Hello,
I just noticed that my “worker” machine has gone in a “zombie” status 3 days ago, and I wasn’t aware of it.
When I run fly machine list I see the machine with ID e784362a436998 in started state, with no image and with creation date 1970-01-01T00:00:00Z.
I just run a new fly deploy and a new machine was created. Everything works again but I can’t remove this old machine… Am I currently being charged for this machine?
I would like to understand why this happened, and how to prevent it from happening again.
I took a look at your account and the server which was hosting that Fly Machine went up in flames and is never coming back. So you’re getting an error because flyctl can’t connect with that server to tell it to destroy your machine.
We’re going to be destroy those Fly Machines from the backend in a little while, so you should see it gone soon.
We checked our billing system and confirmed that immediately from the start of the downtime, the system should NOT have allowed you to accrue any more charges for that Machine. And if when you get your bill for this month you see that a change somehow slipped through anyway, please email billing@fly.io to ask for a refund.
Hope this helps, I’ll be around to take any more questions you have.
If you log in to the dashboard on the Fly Web UI, you should see that there’s a banner up at the top which, in this case, reads
A server hosting some of your apps has suffered irreparable hardware damage. Please migrate your Fly Machines to other hosts and restore volumes from any backups.
That’s been there since this server broke. Any issues which don’t affect the Fly Platform as a whole but may impact individual user’s apps will be published in this fashion.

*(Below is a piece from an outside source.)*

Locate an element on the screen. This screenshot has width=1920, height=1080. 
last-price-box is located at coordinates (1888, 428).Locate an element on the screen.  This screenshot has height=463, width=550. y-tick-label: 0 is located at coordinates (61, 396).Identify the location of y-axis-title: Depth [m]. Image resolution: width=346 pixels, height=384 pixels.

Is that what you’re looking for about notification?
I think I might have the same problem. I have this status update:
2024-04-01 19:56:16 UTC A server hosting some of your apps has suffered irreparable hardware damage. Please migrate your Fly Machines to other hosts and restore volumes from any backups.
As it happens the app was fine, but perhaps it was booted automatically elsewhere, and I did not notice downtime.

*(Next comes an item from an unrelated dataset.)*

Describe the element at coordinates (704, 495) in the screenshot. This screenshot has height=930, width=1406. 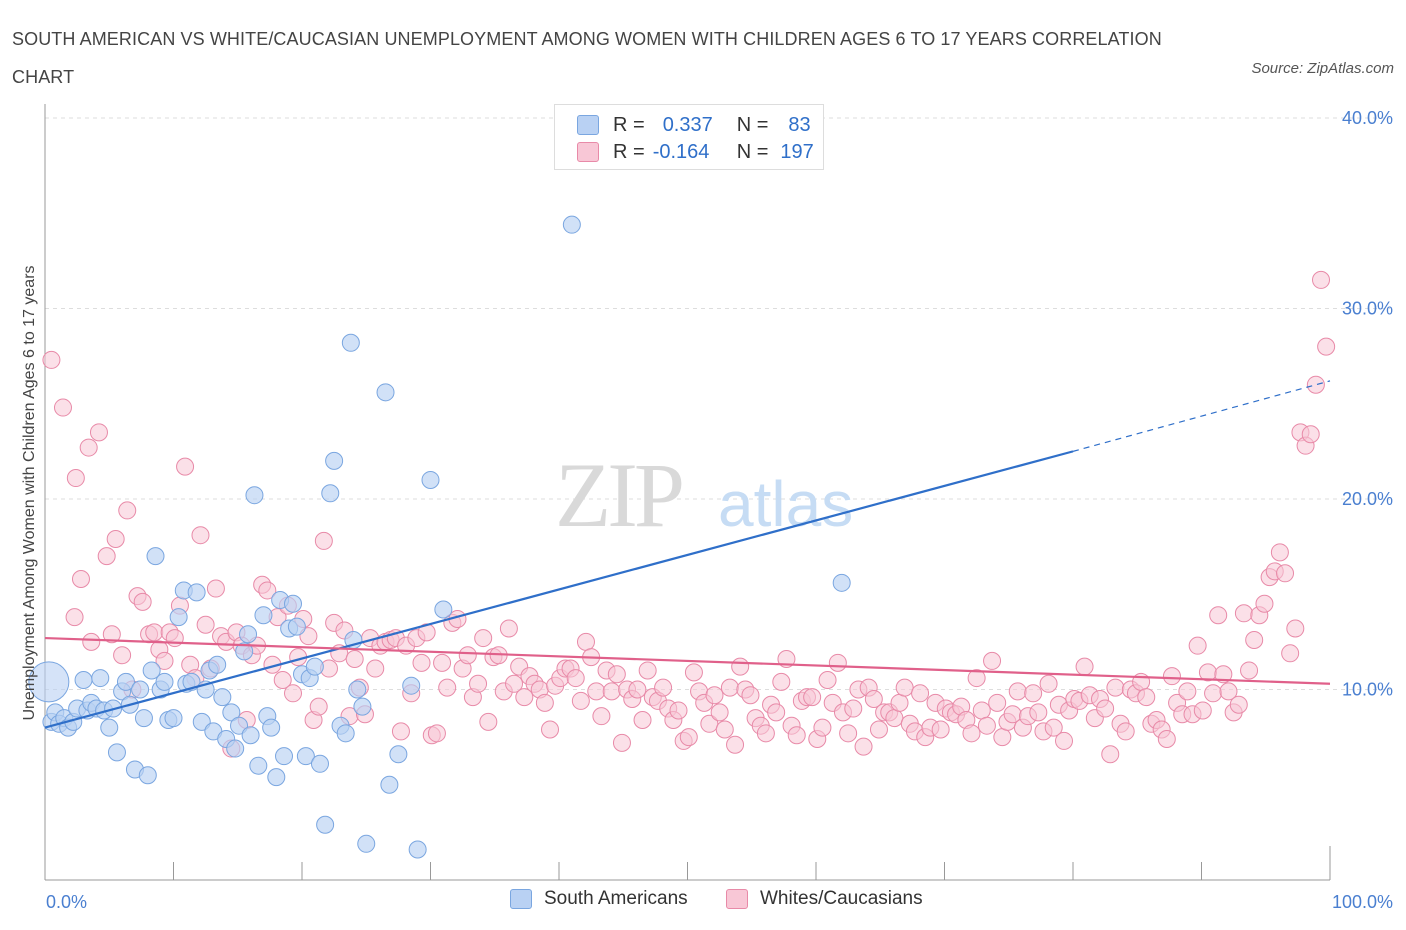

So I did the scale-to-0 and scale-to-2 trick, and now I have three machines:
flyctl machines list
3 machines have been retrieved from app brumstack.
View them in the UI here (https://fly.io/apps/brumstack/machines/)
brumstack
ID NAME STATE REGION IMAGE IP ADDRESS VOLUME CREATED LAST UPDATED APP PLATFORM PROCESS GROUP SIZE
2871753a0e1228 billowing-sound-326 started lhr brumstack: fdaa:5:f9ca:a7b:19:8885:35cf:2 2024-04-06T15:22:18Z 2024-04-06T15:22:23Z v2 app shared-cpu-1x:256MB
7843d29a23d728 weathered-pine-2382 started lhr brumstack: fdaa:5:f9ca:a7b:19:cee0:72b1:2 2024-04-06T15:22:18Z 2024-04-06T15:22:23Z v2 app shared-cpu-1x:256MB
4d8902da439d18 divine-violet-9658 started : 1970-01-01T00:00:00Z 0001-01-01T00:00:00Z
I can neither stop nor kill the last one. If I try to list machines in the GUI, then I get:
There was an error loading machines
I’d expect things to be rather more robust than this in the case of failure. Now I can destroy the app and recreate it, but I wonder if it is better that I am raising it here, so that the pain point can be identified. Specifically users need to be able to list or remote machines even if some are dead.

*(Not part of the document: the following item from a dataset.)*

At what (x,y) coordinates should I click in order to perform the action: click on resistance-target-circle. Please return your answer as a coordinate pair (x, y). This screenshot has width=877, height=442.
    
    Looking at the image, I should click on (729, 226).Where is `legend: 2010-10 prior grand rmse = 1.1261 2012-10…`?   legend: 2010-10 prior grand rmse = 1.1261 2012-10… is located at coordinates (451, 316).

If you had two Fly Machines running before, then they would have been on separate hosts, so when one host server died, the platform would just route all traffic to the remaining Fly Machine. This one of the central designs of Fly Platform, and why we encourage everyone to run multiple smaller Machines instead of one big one.
Yes, that last Machine was the one on the dead host. This is actually the first time this type of hardware failure has happened, so it’s surfacing some bugs that we’re now addressing, and that’s why you can’t destroy this Machine. But we’ve double-checked that you are not being charged for the ghost Machine and have not been since the server failed. (And in the unlikely event that we’ve double-checked wrong and there are extra charges on your statement for this month, please email billing@fly.io and we’ll fix it.)
Correct, at present you cannot, but this was already a feature we already had planned, and it’s now been bumped up in priority.